======== MATERIAL FOR THIS TASK ========

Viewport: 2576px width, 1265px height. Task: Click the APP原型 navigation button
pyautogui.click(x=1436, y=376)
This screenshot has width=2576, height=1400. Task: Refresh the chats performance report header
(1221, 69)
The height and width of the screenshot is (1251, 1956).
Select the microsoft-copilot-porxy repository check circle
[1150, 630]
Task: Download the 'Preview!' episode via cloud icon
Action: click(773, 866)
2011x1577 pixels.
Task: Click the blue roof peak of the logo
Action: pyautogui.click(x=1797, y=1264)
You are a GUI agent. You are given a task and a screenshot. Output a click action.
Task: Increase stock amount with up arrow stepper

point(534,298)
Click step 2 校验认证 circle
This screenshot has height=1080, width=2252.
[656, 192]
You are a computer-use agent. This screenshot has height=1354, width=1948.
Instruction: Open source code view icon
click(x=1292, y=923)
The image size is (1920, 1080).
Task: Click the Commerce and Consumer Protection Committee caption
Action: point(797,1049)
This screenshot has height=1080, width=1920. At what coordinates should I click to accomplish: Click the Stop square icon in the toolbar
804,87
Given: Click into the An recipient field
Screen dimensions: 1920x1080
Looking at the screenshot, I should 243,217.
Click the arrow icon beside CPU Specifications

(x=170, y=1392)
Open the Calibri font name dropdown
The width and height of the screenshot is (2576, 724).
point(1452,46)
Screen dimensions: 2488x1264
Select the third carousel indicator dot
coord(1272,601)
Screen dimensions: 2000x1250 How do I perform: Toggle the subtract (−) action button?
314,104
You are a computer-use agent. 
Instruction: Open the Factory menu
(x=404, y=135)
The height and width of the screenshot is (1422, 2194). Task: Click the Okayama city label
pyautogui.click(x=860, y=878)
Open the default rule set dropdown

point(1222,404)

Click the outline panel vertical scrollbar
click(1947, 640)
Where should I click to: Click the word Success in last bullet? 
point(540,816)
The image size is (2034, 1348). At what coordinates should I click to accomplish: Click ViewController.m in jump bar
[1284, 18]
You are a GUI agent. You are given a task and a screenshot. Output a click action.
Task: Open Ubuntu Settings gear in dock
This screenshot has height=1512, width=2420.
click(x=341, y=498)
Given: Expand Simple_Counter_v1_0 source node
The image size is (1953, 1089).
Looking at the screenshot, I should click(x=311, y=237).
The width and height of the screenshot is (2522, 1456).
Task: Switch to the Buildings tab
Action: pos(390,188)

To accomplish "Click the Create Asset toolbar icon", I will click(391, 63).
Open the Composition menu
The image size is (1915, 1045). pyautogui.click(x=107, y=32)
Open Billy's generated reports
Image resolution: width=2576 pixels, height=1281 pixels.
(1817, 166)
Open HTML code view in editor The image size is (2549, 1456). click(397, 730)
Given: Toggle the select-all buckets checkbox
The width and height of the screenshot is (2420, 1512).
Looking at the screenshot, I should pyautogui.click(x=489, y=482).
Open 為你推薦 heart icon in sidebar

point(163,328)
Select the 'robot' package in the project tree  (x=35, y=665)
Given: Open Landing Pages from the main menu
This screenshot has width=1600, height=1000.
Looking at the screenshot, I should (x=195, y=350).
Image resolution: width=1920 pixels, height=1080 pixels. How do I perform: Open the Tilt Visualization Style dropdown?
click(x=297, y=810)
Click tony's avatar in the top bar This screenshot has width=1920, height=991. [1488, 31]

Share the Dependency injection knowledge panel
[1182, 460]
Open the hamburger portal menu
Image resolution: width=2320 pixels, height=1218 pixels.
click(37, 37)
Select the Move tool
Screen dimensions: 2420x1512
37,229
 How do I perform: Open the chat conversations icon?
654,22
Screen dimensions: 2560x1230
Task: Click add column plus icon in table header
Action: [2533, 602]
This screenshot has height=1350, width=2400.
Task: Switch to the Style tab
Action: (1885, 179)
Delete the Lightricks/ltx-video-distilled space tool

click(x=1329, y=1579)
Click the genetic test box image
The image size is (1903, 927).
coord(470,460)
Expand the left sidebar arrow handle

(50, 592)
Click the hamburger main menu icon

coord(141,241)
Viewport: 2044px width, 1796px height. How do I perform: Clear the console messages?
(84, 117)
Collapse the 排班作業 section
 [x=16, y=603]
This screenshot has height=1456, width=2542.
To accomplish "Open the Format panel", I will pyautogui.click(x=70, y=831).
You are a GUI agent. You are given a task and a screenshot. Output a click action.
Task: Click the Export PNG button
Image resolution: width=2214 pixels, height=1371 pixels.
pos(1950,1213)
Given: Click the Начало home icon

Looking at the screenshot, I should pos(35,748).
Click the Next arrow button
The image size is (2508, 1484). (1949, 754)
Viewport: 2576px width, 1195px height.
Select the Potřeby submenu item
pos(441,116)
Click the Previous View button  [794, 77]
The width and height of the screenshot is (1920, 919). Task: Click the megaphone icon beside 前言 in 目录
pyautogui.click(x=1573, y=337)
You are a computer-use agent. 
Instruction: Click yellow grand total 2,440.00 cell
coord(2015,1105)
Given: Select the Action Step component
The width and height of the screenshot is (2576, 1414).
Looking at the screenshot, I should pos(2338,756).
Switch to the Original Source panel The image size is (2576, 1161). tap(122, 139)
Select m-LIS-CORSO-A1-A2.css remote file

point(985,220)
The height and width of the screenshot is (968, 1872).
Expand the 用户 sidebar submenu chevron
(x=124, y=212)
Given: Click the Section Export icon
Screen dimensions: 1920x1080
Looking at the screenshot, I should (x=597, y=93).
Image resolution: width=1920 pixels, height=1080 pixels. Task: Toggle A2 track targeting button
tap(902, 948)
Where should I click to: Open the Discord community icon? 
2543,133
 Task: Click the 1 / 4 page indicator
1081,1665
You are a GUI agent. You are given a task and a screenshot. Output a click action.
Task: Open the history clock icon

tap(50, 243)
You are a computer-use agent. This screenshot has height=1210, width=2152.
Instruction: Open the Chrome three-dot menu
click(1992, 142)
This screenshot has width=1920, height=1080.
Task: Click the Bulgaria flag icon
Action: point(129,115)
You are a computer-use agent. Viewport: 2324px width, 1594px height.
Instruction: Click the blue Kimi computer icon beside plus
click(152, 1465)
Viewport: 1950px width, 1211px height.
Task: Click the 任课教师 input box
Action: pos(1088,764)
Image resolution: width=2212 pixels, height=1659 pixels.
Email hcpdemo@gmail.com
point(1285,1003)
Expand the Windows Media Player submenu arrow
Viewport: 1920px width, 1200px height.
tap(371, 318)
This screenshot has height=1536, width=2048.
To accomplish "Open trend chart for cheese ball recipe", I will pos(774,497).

========

* [DIRECTIONS FOR THIS TASK] In full and word for word, write out the data above.

* [EXERCISE RESPONSE]
Viewport: 2576px width, 1265px height. Task: Click the APP原型 navigation button
pyautogui.click(x=1436, y=376)
This screenshot has width=2576, height=1400. Task: Refresh the chats performance report header
(1221, 69)
The height and width of the screenshot is (1251, 1956).
Select the microsoft-copilot-porxy repository check circle
[1150, 630]
Task: Download the 'Preview!' episode via cloud icon
Action: click(773, 866)
2011x1577 pixels.
Task: Click the blue roof peak of the logo
Action: pyautogui.click(x=1797, y=1264)
You are a GUI agent. You are given a task and a screenshot. Output a click action.
Task: Increase stock amount with up arrow stepper

point(534,298)
Click step 2 校验认证 circle
This screenshot has height=1080, width=2252.
[656, 192]
You are a computer-use agent. This screenshot has height=1354, width=1948.
Instruction: Open source code view icon
click(x=1292, y=923)
The image size is (1920, 1080).
Task: Click the Commerce and Consumer Protection Committee caption
Action: point(797,1049)
This screenshot has height=1080, width=1920. At what coordinates should I click to accomplish: Click the Stop square icon in the toolbar
804,87
Given: Click into the An recipient field
Screen dimensions: 1920x1080
Looking at the screenshot, I should 243,217.
Click the arrow icon beside CPU Specifications

(x=170, y=1392)
Open the Calibri font name dropdown
The width and height of the screenshot is (2576, 724).
point(1452,46)
Screen dimensions: 2488x1264
Select the third carousel indicator dot
coord(1272,601)
Screen dimensions: 2000x1250 How do I perform: Toggle the subtract (−) action button?
314,104
You are a computer-use agent. 
Instruction: Open the Factory menu
(x=404, y=135)
The height and width of the screenshot is (1422, 2194). Task: Click the Okayama city label
pyautogui.click(x=860, y=878)
Open the default rule set dropdown

point(1222,404)

Click the outline panel vertical scrollbar
click(1947, 640)
Where should I click to: Click the word Success in last bullet? 
point(540,816)
The image size is (2034, 1348). At what coordinates should I click to accomplish: Click ViewController.m in jump bar
[1284, 18]
You are a GUI agent. You are given a task and a screenshot. Output a click action.
Task: Open Ubuntu Settings gear in dock
This screenshot has height=1512, width=2420.
click(x=341, y=498)
Given: Expand Simple_Counter_v1_0 source node
The image size is (1953, 1089).
Looking at the screenshot, I should click(x=311, y=237).
The width and height of the screenshot is (2522, 1456).
Task: Switch to the Buildings tab
Action: pos(390,188)

To accomplish "Click the Create Asset toolbar icon", I will click(391, 63).
Open the Composition menu
The image size is (1915, 1045). pyautogui.click(x=107, y=32)
Open Billy's generated reports
Image resolution: width=2576 pixels, height=1281 pixels.
(1817, 166)
Open HTML code view in editor The image size is (2549, 1456). click(397, 730)
Given: Toggle the select-all buckets checkbox
The width and height of the screenshot is (2420, 1512).
Looking at the screenshot, I should pyautogui.click(x=489, y=482).
Open 為你推薦 heart icon in sidebar

point(163,328)
Select the 'robot' package in the project tree  (x=35, y=665)
Given: Open Landing Pages from the main menu
This screenshot has width=1600, height=1000.
Looking at the screenshot, I should (x=195, y=350).
Image resolution: width=1920 pixels, height=1080 pixels. How do I perform: Open the Tilt Visualization Style dropdown?
click(x=297, y=810)
Click tony's avatar in the top bar This screenshot has width=1920, height=991. [1488, 31]

Share the Dependency injection knowledge panel
[1182, 460]
Open the hamburger portal menu
Image resolution: width=2320 pixels, height=1218 pixels.
click(37, 37)
Select the Move tool
Screen dimensions: 2420x1512
37,229
 How do I perform: Open the chat conversations icon?
654,22
Screen dimensions: 2560x1230
Task: Click add column plus icon in table header
Action: [2533, 602]
This screenshot has height=1350, width=2400.
Task: Switch to the Style tab
Action: (1885, 179)
Delete the Lightricks/ltx-video-distilled space tool

click(x=1329, y=1579)
Click the genetic test box image
The image size is (1903, 927).
coord(470,460)
Expand the left sidebar arrow handle

(50, 592)
Click the hamburger main menu icon

coord(141,241)
Viewport: 2044px width, 1796px height. How do I perform: Clear the console messages?
(84, 117)
Collapse the 排班作業 section
 [x=16, y=603]
This screenshot has height=1456, width=2542.
To accomplish "Open the Format panel", I will pyautogui.click(x=70, y=831).
You are a GUI agent. You are given a task and a screenshot. Output a click action.
Task: Click the Export PNG button
Image resolution: width=2214 pixels, height=1371 pixels.
pos(1950,1213)
Given: Click the Начало home icon

Looking at the screenshot, I should pos(35,748).
Click the Next arrow button
The image size is (2508, 1484). (1949, 754)
Viewport: 2576px width, 1195px height.
Select the Potřeby submenu item
pos(441,116)
Click the Previous View button  [794, 77]
The width and height of the screenshot is (1920, 919). Task: Click the megaphone icon beside 前言 in 目录
pyautogui.click(x=1573, y=337)
You are a computer-use agent. 
Instruction: Click yellow grand total 2,440.00 cell
coord(2015,1105)
Given: Select the Action Step component
The width and height of the screenshot is (2576, 1414).
Looking at the screenshot, I should pos(2338,756).
Switch to the Original Source panel The image size is (2576, 1161). tap(122, 139)
Select m-LIS-CORSO-A1-A2.css remote file

point(985,220)
The height and width of the screenshot is (968, 1872).
Expand the 用户 sidebar submenu chevron
(x=124, y=212)
Given: Click the Section Export icon
Screen dimensions: 1920x1080
Looking at the screenshot, I should (x=597, y=93).
Image resolution: width=1920 pixels, height=1080 pixels. Task: Toggle A2 track targeting button
tap(902, 948)
Where should I click to: Open the Discord community icon? 
2543,133
 Task: Click the 1 / 4 page indicator
1081,1665
You are a GUI agent. You are given a task and a screenshot. Output a click action.
Task: Open the history clock icon

tap(50, 243)
You are a computer-use agent. This screenshot has height=1210, width=2152.
Instruction: Open the Chrome three-dot menu
click(1992, 142)
This screenshot has width=1920, height=1080.
Task: Click the Bulgaria flag icon
Action: point(129,115)
You are a computer-use agent. Viewport: 2324px width, 1594px height.
Instruction: Click the blue Kimi computer icon beside plus
click(152, 1465)
Viewport: 1950px width, 1211px height.
Task: Click the 任课教师 input box
Action: pos(1088,764)
Image resolution: width=2212 pixels, height=1659 pixels.
Email hcpdemo@gmail.com
point(1285,1003)
Expand the Windows Media Player submenu arrow
Viewport: 1920px width, 1200px height.
tap(371, 318)
This screenshot has height=1536, width=2048.
To accomplish "Open trend chart for cheese ball recipe", I will pos(774,497).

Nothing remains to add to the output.